By DAVID WILLIAMSON
UNC News Services
Medical scientists have known for the past decade that levels of an important protein known as COMP were higher in cartilage, ligaments, tendons and joint lubricating fluid of whites with osteoarthritis than in those without the painful, degenerative illness.
Now, researchers at the University of North Carolina at Chapel Hill have shown for the first time that the same thing is true in blacks. They also found average levels of the protein to be higher in blacks, — both patients and others — than in whites and higher among white men than among white women.
“These discoveries are likely to be important in the search for better ways to predict who is at strong risk of developing osteoarthritis, who had it already and whose illness is most likely to progress,” said Dr. Joanne M. Jordan, associate professor of medicine and orthopaedics at the UNC School of Medicine. “No one had ever studied African-Americans in this way before.”
Just knowing how much of the protein, which is considered an emerging “biomarker” of the illness, is naturally present in the different races and sexes could become a major tool for determining when the illness occurs and when it advances, said Jordan, also adjunct professor of epidemiology at the UNC School of Public Health. “We must take these differences into account. An African-American person, for example, could be falsely considered at high risk because of elevated COMP when in fact COMP levels are just higher in blacks normally.”
A report on the new findings appears in the March issue of the medical journal, Arthritis & Rheumatism. More than 750 men and women of both races participated in the study, which involved measuring COMP levels in volunteers with no X-ray evidence of osteoarthritis.
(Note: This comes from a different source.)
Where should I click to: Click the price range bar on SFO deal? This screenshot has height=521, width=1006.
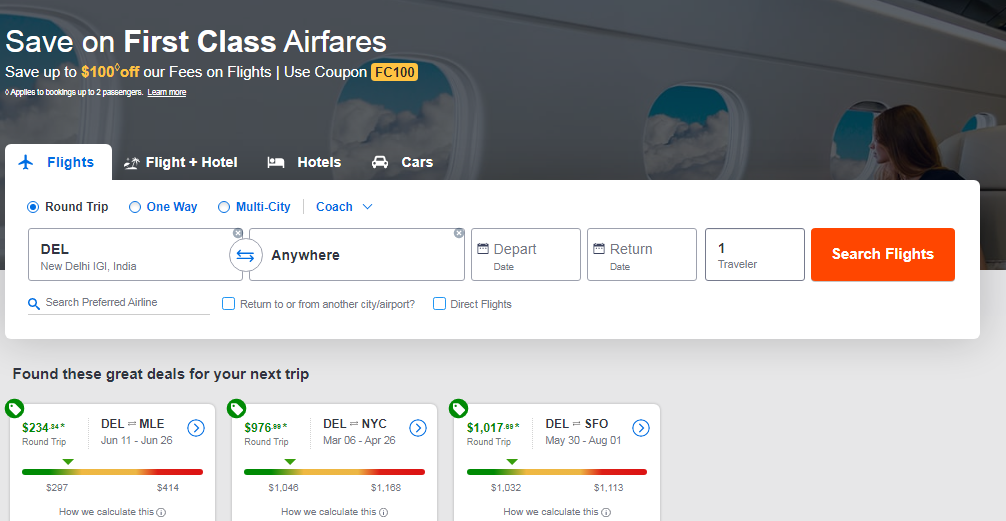click(x=556, y=471)
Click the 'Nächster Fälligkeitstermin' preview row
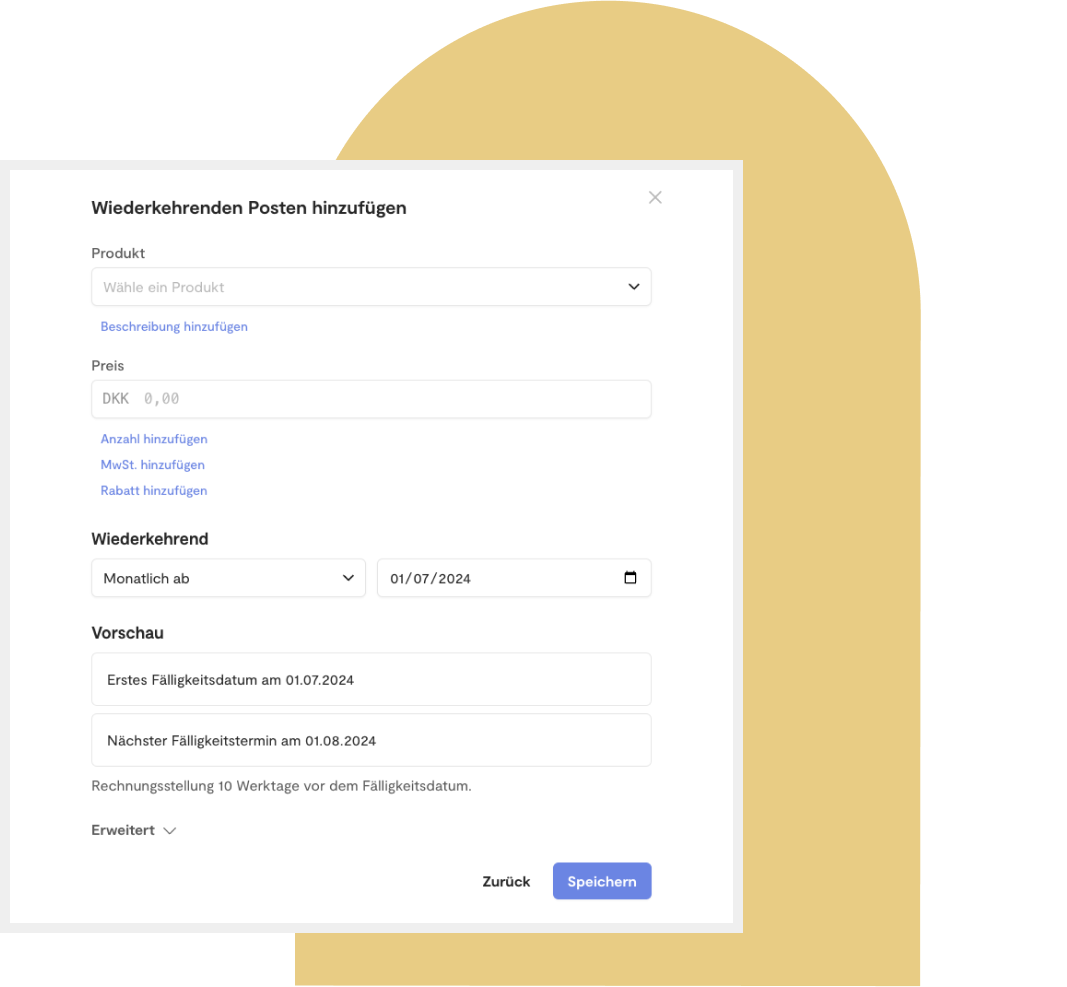 click(371, 741)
Some of the differences recorded may stem from differences in joint size and total body cartilage content.
The National Institute of Arthritis, Musculoskeletal and Skin Diseases and several pharmaceutical companies have begun a public-private consortium, called the Osteoarthritis Initiative, to find biomarkers of osteoarthritis that could help evaluate osteoarthritis progression, Jordan said.
“Currently, to be able to market an osteoarthritis drug that actually modifies the disease and not just treats symptoms, it takes a clinical trial of at least two to three years,” she said. “Because we do not have any good way to measure progression of osteoarthritis, the goal of the Osteoarthritis Initiative is to identify biomarkers that could shorten this time by giving us better indicators of progression.”
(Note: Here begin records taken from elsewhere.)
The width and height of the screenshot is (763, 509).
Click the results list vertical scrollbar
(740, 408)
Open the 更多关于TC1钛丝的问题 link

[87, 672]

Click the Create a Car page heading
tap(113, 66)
COMP, short for cartilage oligometic matrix protein, a glycoprotein compound that includes carbohydrates, promises to be a strong indicator, the physician said.
Jordan leads the Centers for Disease Control and Prevention and National Institutes of Health-funded Johnston County Osteoarthritis Project. That unique research involves more than 3,000 volunteers and is the largest study ever done of arthritis in both black and white rural communities.
Earlier work she and colleagues did showed, among other things, that significantly more people may have legs of slightly unequal length than doctors previously believed. They also discovered that COMP increases markedly in the blood of people with hip or knee osteoarthritis even before X-rays reveal joint damage.
“The best things people can do to minimize knee and hip osteoarthritis are to avoid activities that put heavy physical demands on joints and especially to lose any excess weight,” she said. “Also, evidence suggests it’s important to keep thigh and other leg muscles strong through non-stressful exercise.”
They further found that COMP levels correspond closely with pain that patients with undiagnosed osteoarthritis report to doctors. People with five or more years of hip or knee pain, for example, showed about 33 percent more of the protein in their blood than people reporting no pain, Jordan said.
Osteoarthritis, the most common form of arthritis, afflicts almost a million North Carolinians and more than 21 million people nationally, including many adults over age 65, the physician said. Some estimates suggest that as many as 70 million Americans will suffer from some form of arthritis within the next 20 years as baby boomers age.